Thrive Market is an online membership-based market focused on making healthy and sustainable living accessible to everyone. They are seeking a Staff Site Reliability Engineer to establish their SRE practice, define reliability metrics, and enhance their platform's reliability during rapid growth. The role involves hands-on engineering work as well as strategic planning to ensure systems scale effectively.
Responsibilities:
- Define, implement, and own Service Level Objectives (SLOs) and Service Level Indicators (SLIs) across critical platform services
- Build and maintain comprehensive monitoring, alerting, and observability systems using tools like Datadog, Prometheus, Grafana, or similar platforms
- Establish error budgets and use them to balance feature velocity with reliability investments
- Lead incident response efforts, conduct blameless postmortems, and drive systemic improvements that prevent recurrence
- Design and implement chaos engineering practices to proactively identify failure modes before they impact members
- Architect and optimize our Kubernetes-based container orchestration platform for reliability, performance, and cost efficiency
- Support large infrastructure migrations, ensuring a smooth transition with minimal disruption to business operations
- Contribute to the evaluation and execution of potential platform migrations, with a focus on reliability planning and risk mitigation
- Design and implement automated deployment pipelines that enable rapid, error-free releases with feature flags and built-in rollback/roll-forward capabilities
- Develop and own disaster recovery plans, capacity planning models, and system hardening initiatives
- Collaborate closely with product engineering teams to help them scale their infrastructure in AWS and adopt SRE best practices
- Help establish SRE as a practice at Thrive Market, defining the team’s charter, processes, and engagement model with product engineering teams
- Champion a culture of operational excellence, continuous improvement, and data-driven reliability decisions
- Create and maintain technical documentation covering architecture decisions, runbooks, incident response procedures, and operational playbooks
- Participate in weekly on-call rotations and help build sustainable on-call practices that avoid burnout
- Identify systemic problems and inefficiencies across the engineering organization and make strategic recommendations for improvement
Requirements:
- B.S. in Computer Science or equivalent professional experience
- 7+ years of hands-on experience in SRE, DevOps, or Infrastructure Engineering, with a proven track record of improving reliability at rapidly growing companies
- Deep expertise in Kubernetes (K8s) — including cluster management, Helm charts, service meshes, and production-grade container orchestration
- Strong systems engineering background with advanced proficiency in Linux administration
- Advanced scripting and automation skills in Bash, Python, Golang, Ruby, or similar languages
- Extensive experience with core AWS services including EC2, ECS/EKS, S3, VPC, IAM, CloudWatch, Route 53, RDS, and Lambda
- Strong experience with Infrastructure as Code tools (Terraform, CloudFormation, Pulumi, or similar)

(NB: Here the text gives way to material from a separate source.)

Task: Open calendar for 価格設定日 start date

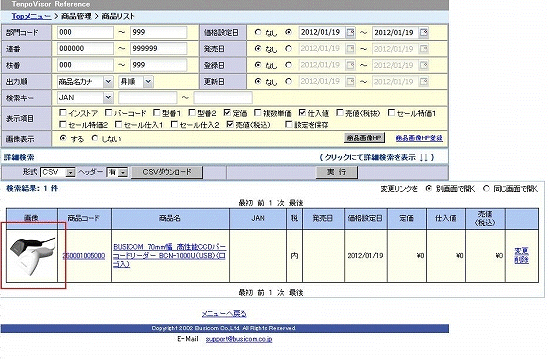Action: tap(350, 33)
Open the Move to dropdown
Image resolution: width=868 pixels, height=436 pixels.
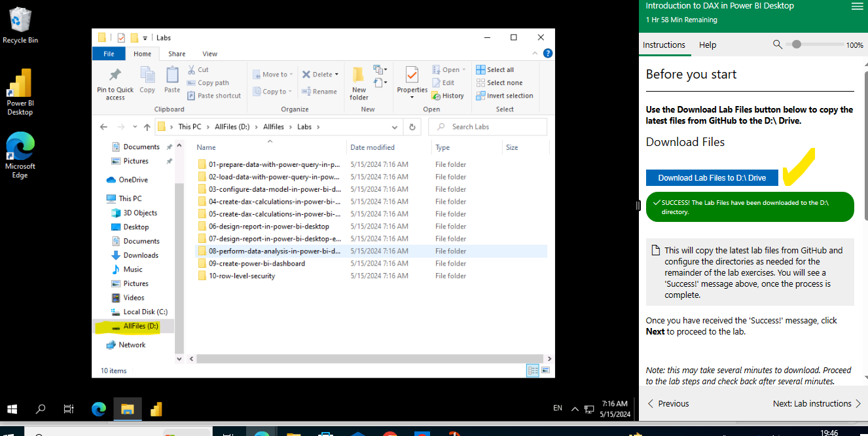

- Hands-on experience defining and implementing SLOs, SLIs, and error budgets in production environments
- Deep understanding of CI/CD pipelines and deployment strategies (blue-green, canary, rolling deployments)
- Expertise in monitoring and observability platforms (Datadog, Prometheus, Grafana, New Relic, or similar)
- Strong knowledge of web application infrastructure, networking, load balancing, and security best practices
- Excellent communication skills with the ability to lead incident response and facilitate blameless postmortems
- Experience with e-commerce platforms (Magento, Shopify, or comparable) and the unique reliability challenges they present at scale
- Experience with ConcourseCI, Github Actions (GHA) or similar deployment frameworks
- Experience with chaos engineering tools and practices (Gremlin, Litmus, Chaos Monkey, or similar)
- Familiarity with GitOps workflows (ArgoCD, Flux) and service mesh technologies (Istio, Linkerd)
- Experience building and managing cost-optimization strategies for cloud infrastructure
- Background in establishing SRE practices in organizations transitioning from traditional DevOps models
- Experience with configuration management tools (Ansible, Chef, Puppet, or similar)